Material for this task:

◆ ◆ ◆ ◆

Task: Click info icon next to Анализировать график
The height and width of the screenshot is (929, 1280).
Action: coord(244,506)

◆ ◆ ◆ ◆

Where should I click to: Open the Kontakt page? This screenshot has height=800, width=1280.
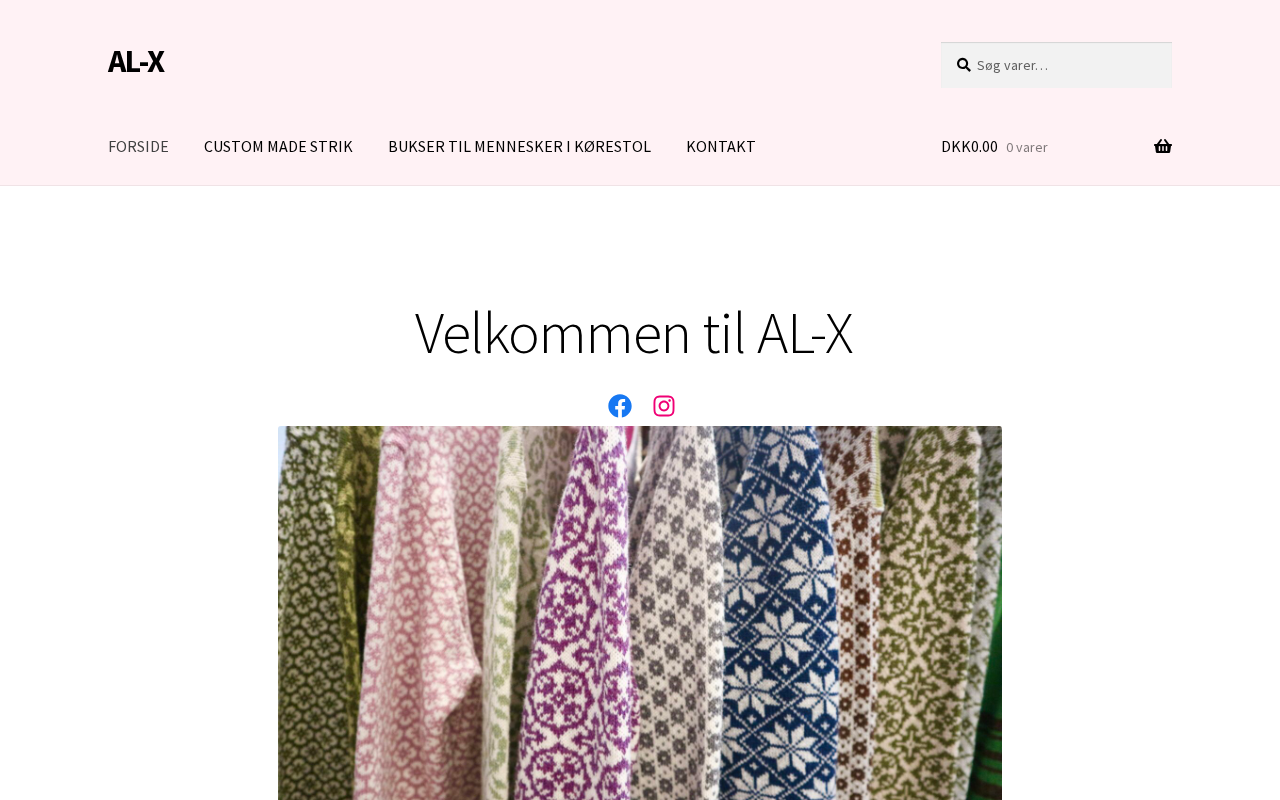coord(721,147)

◆ ◆ ◆ ◆

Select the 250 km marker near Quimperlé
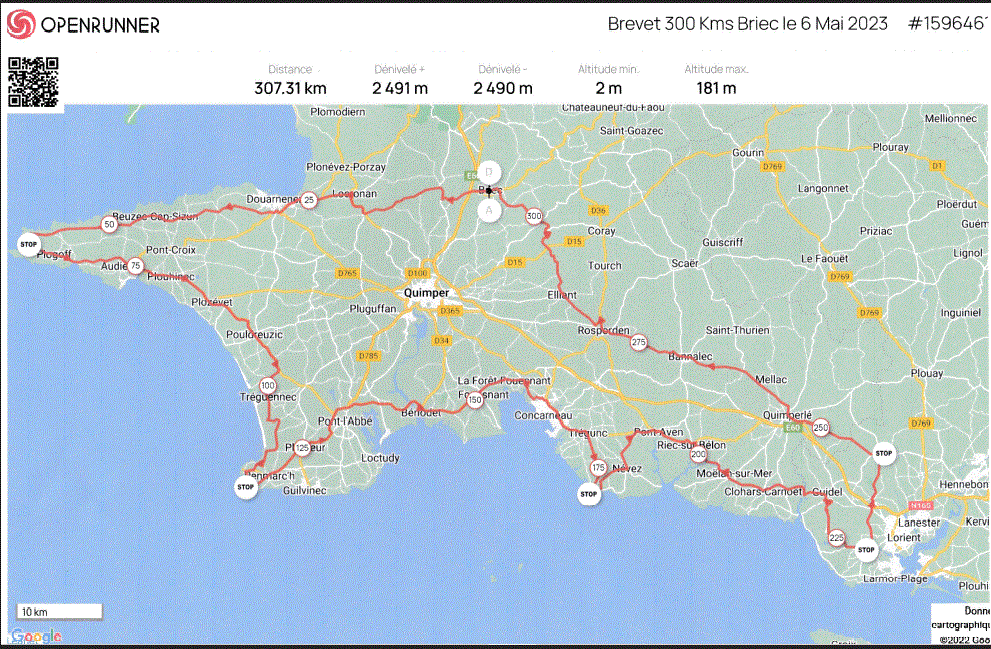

◆ ◆ ◆ ◆

Exercise objective: Copy out the part of the records that opens with the line containing "Task: Click info" and closes with the line containing "Action: coord(244,506)", renaming "info icon" to "information icon" and leaving everything else unchanged.

Output of the task:
Task: Click information icon next to Анализировать график
The height and width of the screenshot is (929, 1280).
Action: coord(244,506)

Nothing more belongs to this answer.